To do: Count the lines in the rows below that contain the string "each". Case must match, and the answer is the number alone.

____

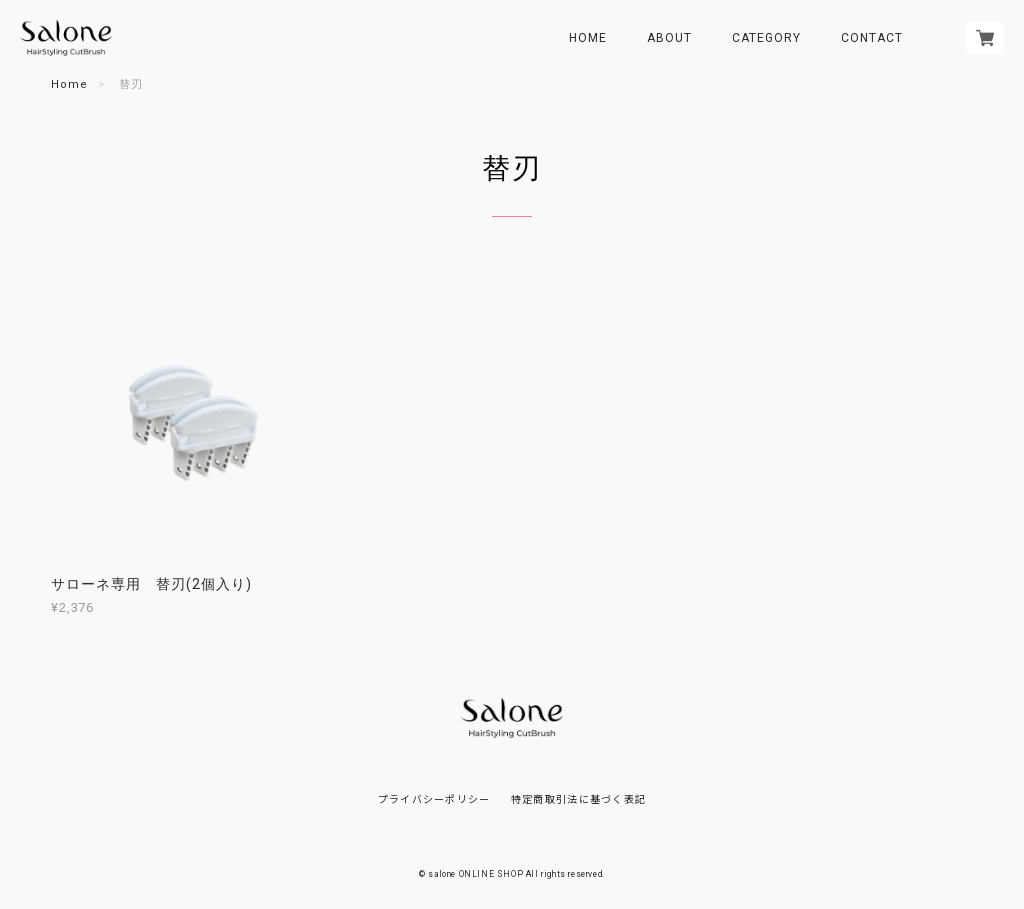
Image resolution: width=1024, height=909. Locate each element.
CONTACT (872, 38)
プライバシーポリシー (434, 798)
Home (69, 84)
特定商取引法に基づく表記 (578, 798)
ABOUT (669, 38)
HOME (588, 38)
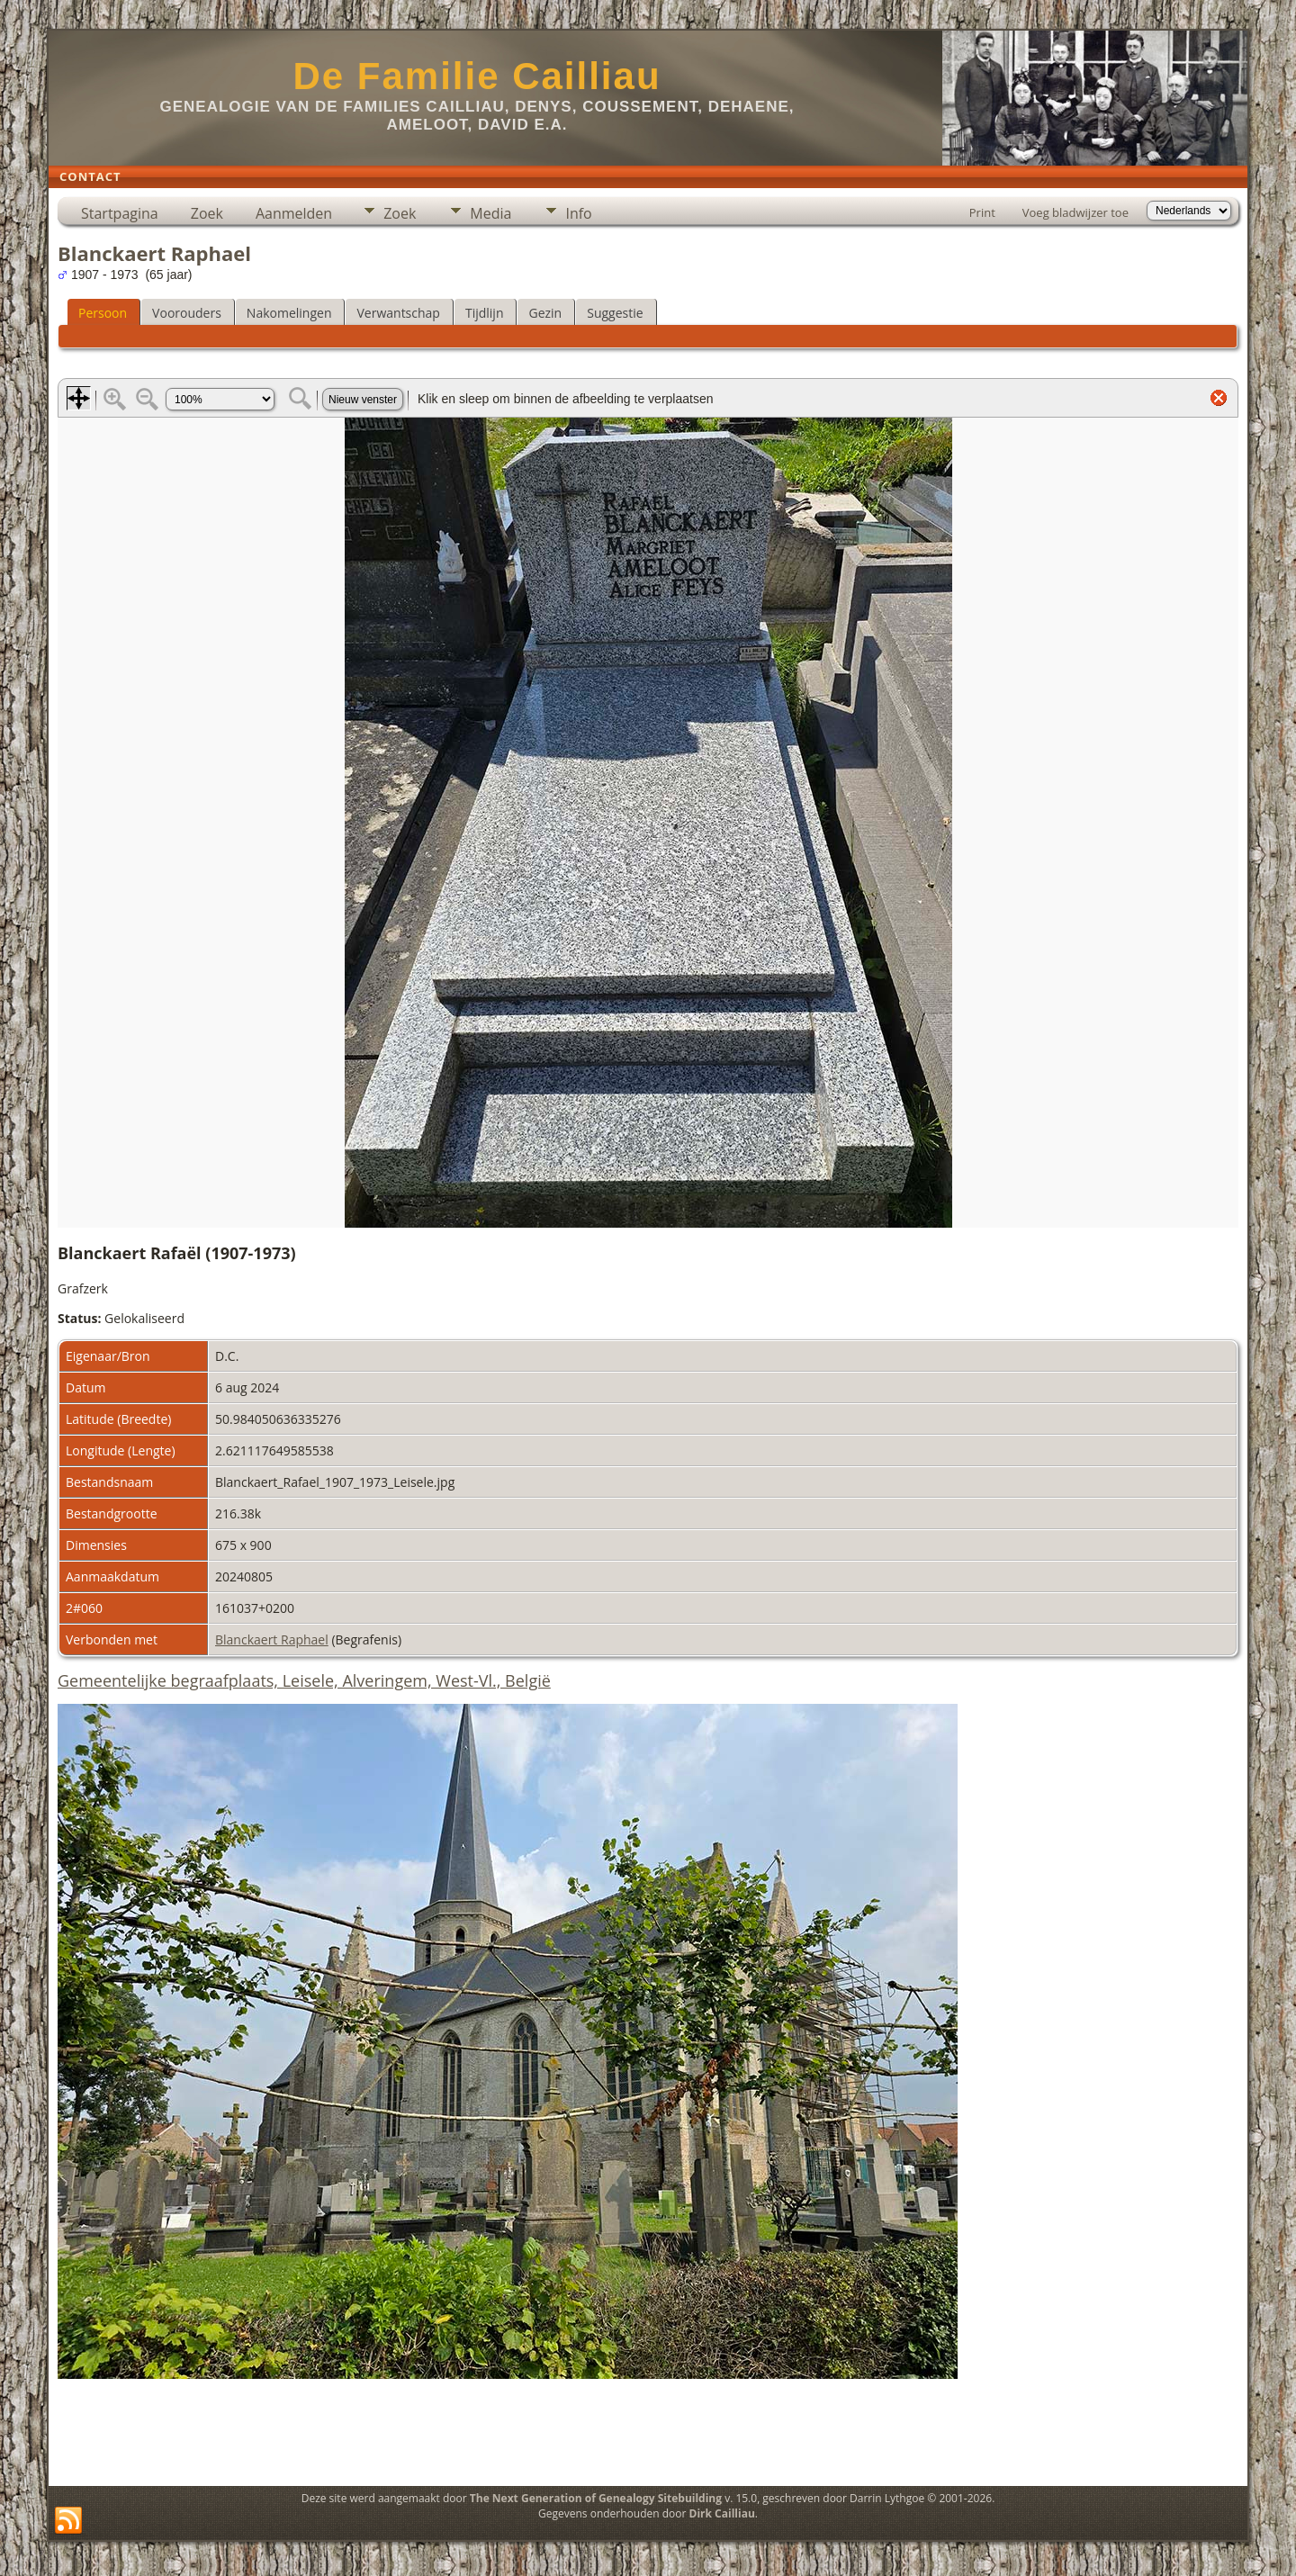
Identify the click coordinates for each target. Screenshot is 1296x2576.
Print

____

Written answer: 2